Mężczyzna ujął mocniej kierownicę. Nic nie podejrzewał i ściągnął drwiąco wargi. Widać było od razu, że teraz chce nam pokazać, co potrafi jego karoca. Nacisnął tak mocno pedał, że rura wydechowa rozświergotała się jak łąka latem od skowronków. Nic nie pomogło. Nie mógł nas minąć. Karl, brzydki i niepozorny, jak zaklęty trzymał się buicka. Kierowca spoglądał ku nam zdumiony. Nie mógł pojąć, dlaczego przy szybkości ponad sto kilometrów nie potrafił zgubić tego przedhistorycznego pudła. Skonsternowany patrzył na tachometr, jak gdyby ten musiał się mylić. Wreszcie dał pełny gaz.

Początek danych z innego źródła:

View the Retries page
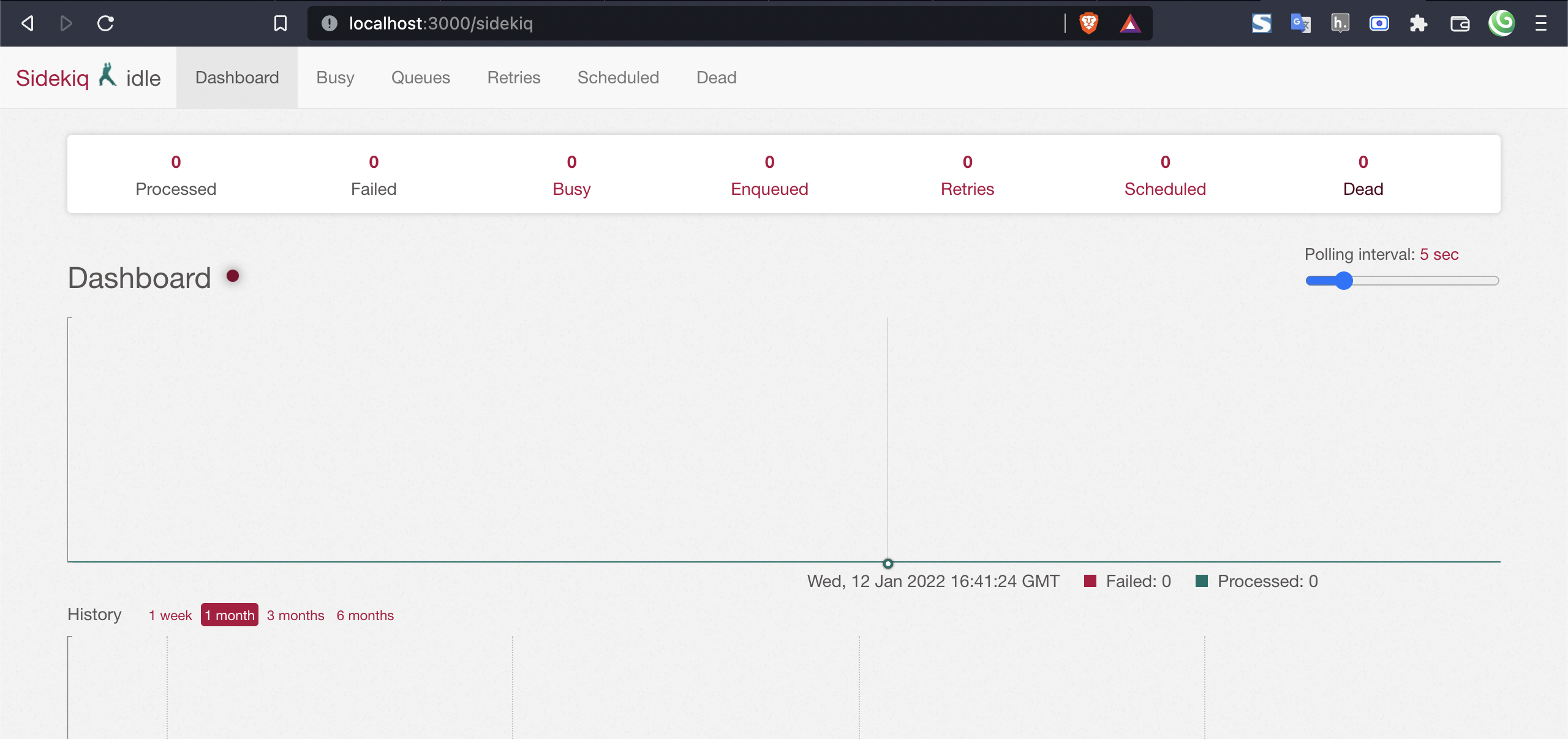The image size is (1568, 739). coord(513,77)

Oba wozy gnały teraz tuż obok siebie po prostej szosie… Po kilkuset metrach zadudniło z przeciwka auto ciężarowe. Buick musiał schować się za nas, ażeby przepuścić ciężarówkę. Zaledwie zrównał się z Karlem, a już zaszumiał zmotoryzowany karawan, powiewając szarfami od wieńców. Buick znów musiał dać nura za Karla. Potem tor był już wolny.
Mężczyzna przy kierownicy stracił tymczasem swoją pychę. Siedział gniewny, z zaciśniętymi wargami, pochylony do przodu. Owładnął nim demon wyścigu. Cały honor jego życia zależał od tego, ażeby za żadną cenę nie ustąpić kundlowi.

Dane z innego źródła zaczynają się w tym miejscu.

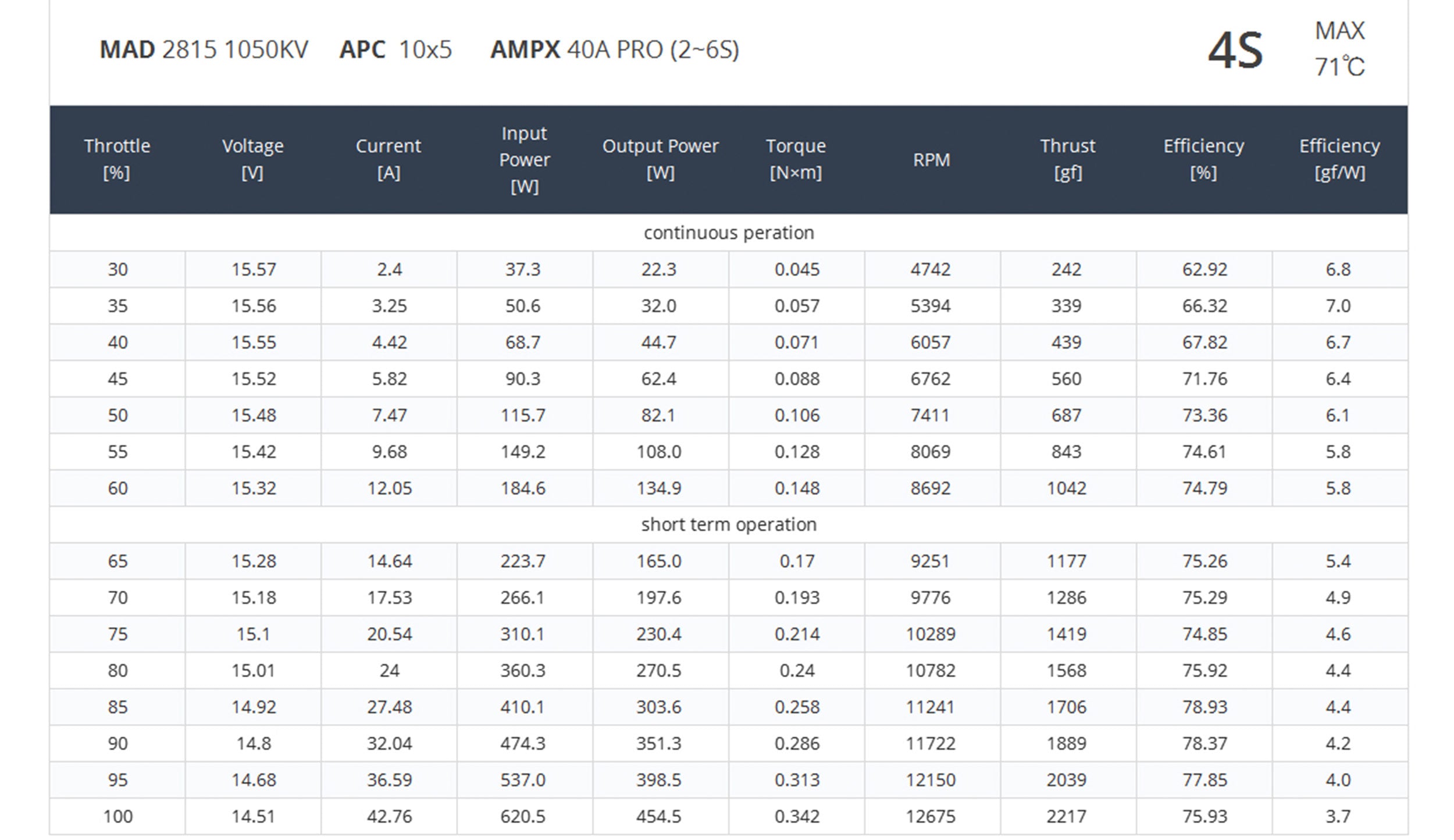The height and width of the screenshot is (840, 1454).
Task: Click RPM value 4742 in first row
Action: (931, 269)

My natomiast rozpieraliśmy się pozornie obojętnie na naszych siedzeniach. Buick nie istniał dla nas. Köster patrzył spokojnie na drogę, ja spozierałem znudzony w powietrze, a Lenz – chociaż kipiał od napięcia – wyciągnął z kieszeni gazetę i udawał, że nie ma w tej chwili nic ważniejszego do roboty, jak czytać.
W parę minut później Köster mrugnął do nas. Karl stracił niepostrzeżenie na tempie i buick zaczął nas powoli mijać. Jego szerokie, lśniące błotniki przesunęły się koło nas. Rura wydechowa zionęła nam w twarze niebieskim dymem. Stopniowo zyskał około dwudziestu metrów przewagi. Zaraz też, czego się spodziewaliśmy, wychyliła się z okna gęba właściciela. Uśmiechnął się z wyraźnym triumfem. Był przekonany, że wygrał.
Ale właściciel buicka pozwolił sobie jeszcze na coś więcej. Nie mógł zdusić w sobie żądzy rewanżu. Dawał nam ręką znak, ażebyśmy go doścignęli. Machał łapą szczególnie natarczywie i zwycięsko.
– Otto! – upominał Lenz.
Ale było to zbyteczne. W tej samej bowiem sekundzie Karl skoczył naprzód. Kompresor gwizdnął przeciągle. I nagle zapraszająca ręka w oknie znikła – Karl przyjął wyzwanie. Nadciągał jak burza. Nic nie potrafiło go powstrzymać. Odrobił różnicę dzielącą oba wozy i wtedy dopiero po raz pierwszy łaskawie zauważyliśmy obce auto. Pytającym, niewinnym wzrokiem obrzuciliśmy kierowcę. Chcieliśmy się dowiedzieć, dlaczego machał ręką. Tamten jednak patrzy uporczywie w bok. Karl teraz dopiero zachłysnął się pełnym gazem, mknął brudny, z klekocącymi błotnikami – nasz zwycięski grat.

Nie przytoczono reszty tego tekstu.